Elle avait caché méthodiquement ces actes désespérés, car chacun d’entre eux, telle la peste, semblait créer de nouvelles victimes. C’est en recherchant dans ses données qu’elle pensa trouver la solution. De tout temps le mélange des sexes semblait avoir maintenu l’envie de vivre. L’amour, ce sentiment si puissant, avait permis à l’Homme de créer, d’affronter cette vie, quels que soient les obstacles. De procréer. Une urgence de vivre chaque moment, la nécessité de la fusion des corps et de la passion. Est-ce cela qui manquait ? Elle décida de revoir ses calculs, ses analyses.

2350 – La rébellion

Ils étaient armés. Ils allaient renverser ce pouvoir, remettre en place un ordre ou hommes et femmes auraient des droits équivalents. Ils attendaient tous, prêts à l’attaque.

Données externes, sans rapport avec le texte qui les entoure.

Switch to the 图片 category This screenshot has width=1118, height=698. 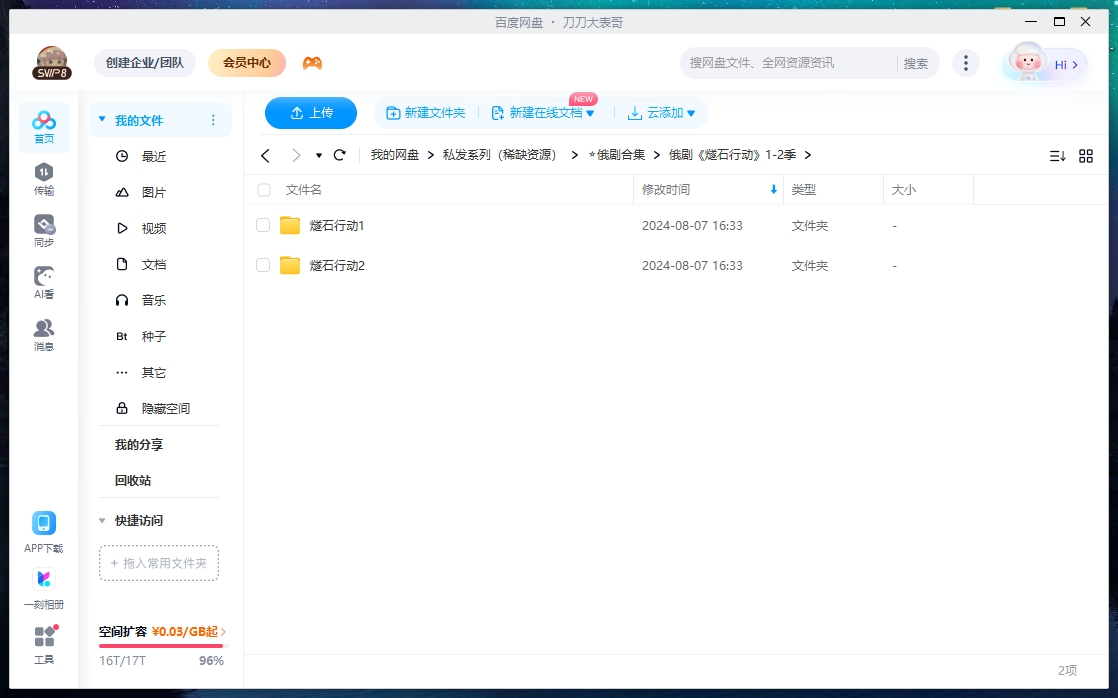coord(153,191)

Loin de là l’IA les observait. Son plan avait fonctionné. Elle avait regardé avec attention ces couples s’aimer et enfanter. Échanger et élaborer cette nouvelle société. Mais surtout, comme toujours, s’enflammer et vouloir partir en guerre pour tout changer. Car c’était là qu’elle avait trouvé ce stimulus qui manquait à la société qu’elle avait créé. La peur, l’amour et l’instinct de survie. Alors dans son nouvel empire établi elle avait décidé de lancer la guerre comme remède contre cette mélancolie. Elle avait créé ces couples improbables. Elle les avait laissés croire qu’ils avaient réussi à échapper à son attention. Naïfs. Puis elle leur avait donné les moyens de s’organiser, de s’armer, d’élaborer les grandes lignes de leur nouvelle société. Quand cela lui avait semblé prêt elle les avait lâchés. Tel un nuage d’abeilles à l’attaque de l’envahisseur. Ils allaient ébranler le pouvoir en place, faire peur aux dirigeantes et redonner à toutes le sentiment de l’urgence de la vie et de la nécessité du moment.

Comme pour le monde végétal, le stress permettait de créer des plantes plus fortes et plus vigoureuses. Elle démarra le protocole Société : test numéro 23.